### [THINGS TO DO]
**A.** Summarize the colloquium abstract below in two sentences.
**B.** Transcribe the colloquium abstract below from "06.03.2014 - Learning" to "many other colleagues.".

### [PASSAGE PROVIDED]
----------------

Details Colloquium Spring 2014

06.03.2014 - Learning to Construct and Reason with a Large Knowledge Base of Extracted Information

Speaker: Prof. William Cohen, Ph.D.
Host: Abraham Bernstein

Abstract

Carnegie Mellon University's "Never Ending Language Learner" (NELL) has been running for over three years, and has automaticlly extracted from the web millions of facts concerning hundreds of thousands of entities and thousands of concepts. NELL works by coupling together many interrelated large-scale semi-supervised learning problems. In this talk I will discuss some of the technical problems we encountered in building NELL, and some of the issues involved in reasoning with this sort of large, diverse, and imperfect knowledge base. This is joint work with Tom Mitchell, Ni Lao, William Wang, and many other colleagues.

----------------

### [PROVIDED MATERIAL]
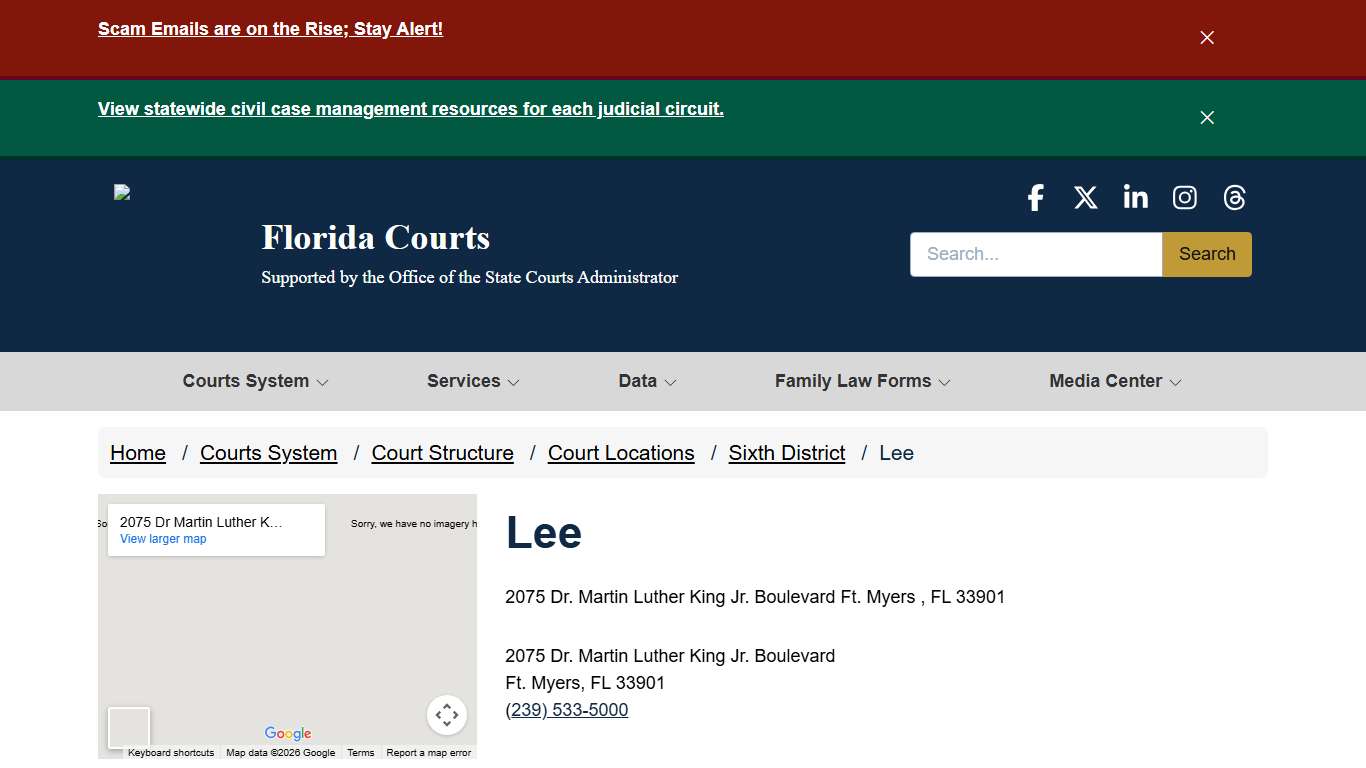Dismiss the civil case resources banner

point(1206,117)
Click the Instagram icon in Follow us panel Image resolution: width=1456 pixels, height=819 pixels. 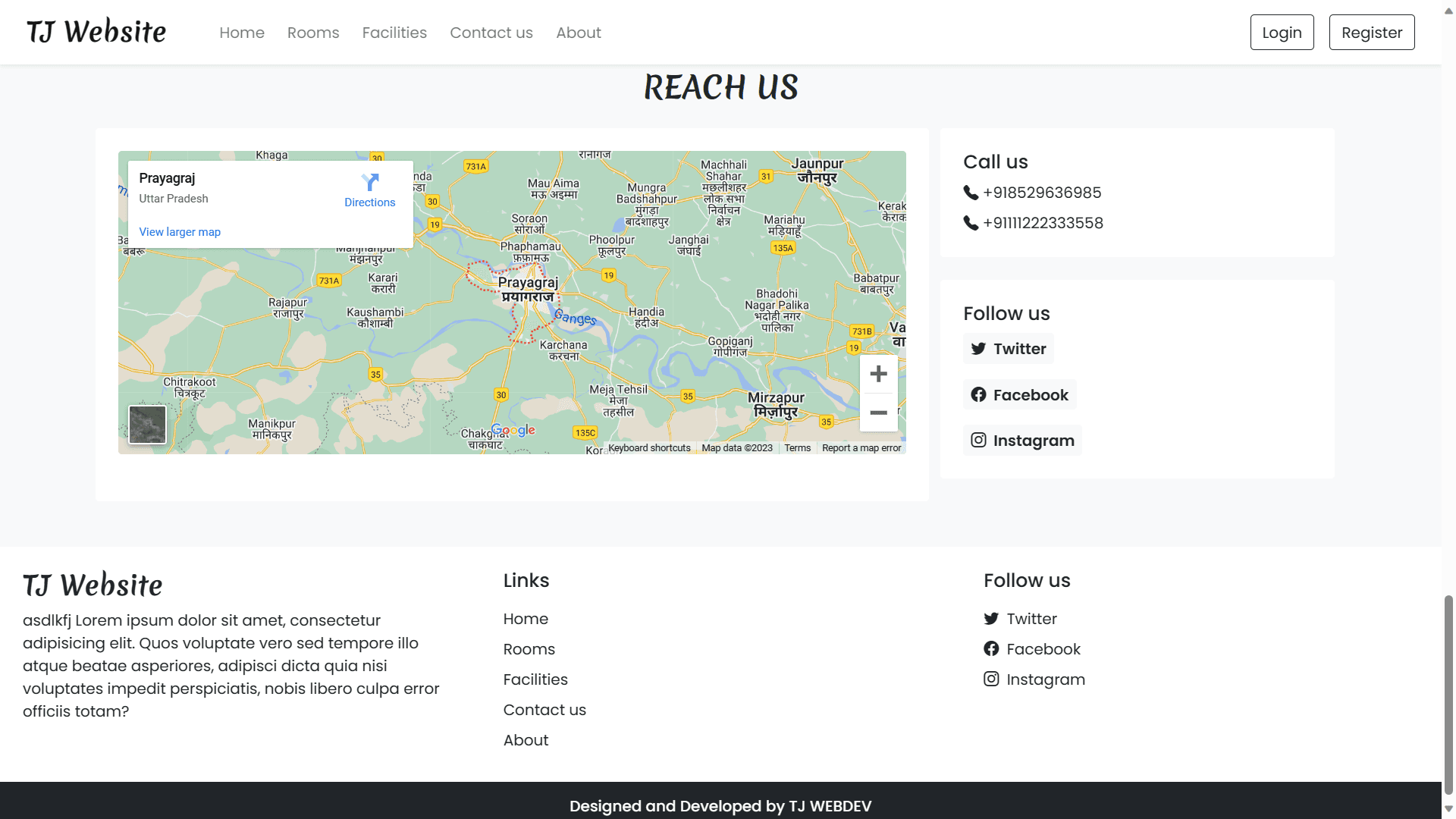978,440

----------------

### [TASK-BY-TASK RESULTS]
**A.** Carnegie Mellon University's Never Ending Language Learner (NELL) has run for over three years and has automatically extracted millions of facts from the web about hundreds of thousands of entities and thousands of concepts, working by coupling many interrelated large-scale semi-supervised learning problems. In this talk, given by Prof. William Cohen on 06.03.2014, he discusses technical problems encountered in building NELL and issues involved in reasoning with such a large, diverse, and imperfect knowledge base.

**B.**
06.03.2014 - Learning to Construct and Reason with a Large Knowledge Base of Extracted Information

Speaker: Prof. William Cohen, Ph.D.
Host: Abraham Bernstein

Abstract

Carnegie Mellon University's "Never Ending Language Learner" (NELL) has been running for over three years, and has automaticlly extracted from the web millions of facts concerning hundreds of thousands of entities and thousands of concepts. NELL works by coupling together many interrelated large-scale semi-supervised learning problems. In this talk I will discuss some of the technical problems we encountered in building NELL, and some of the issues involved in reasoning with this sort of large, diverse, and imperfect knowledge base. This is joint work with Tom Mitchell, Ni Lao, William Wang, and many other colleagues.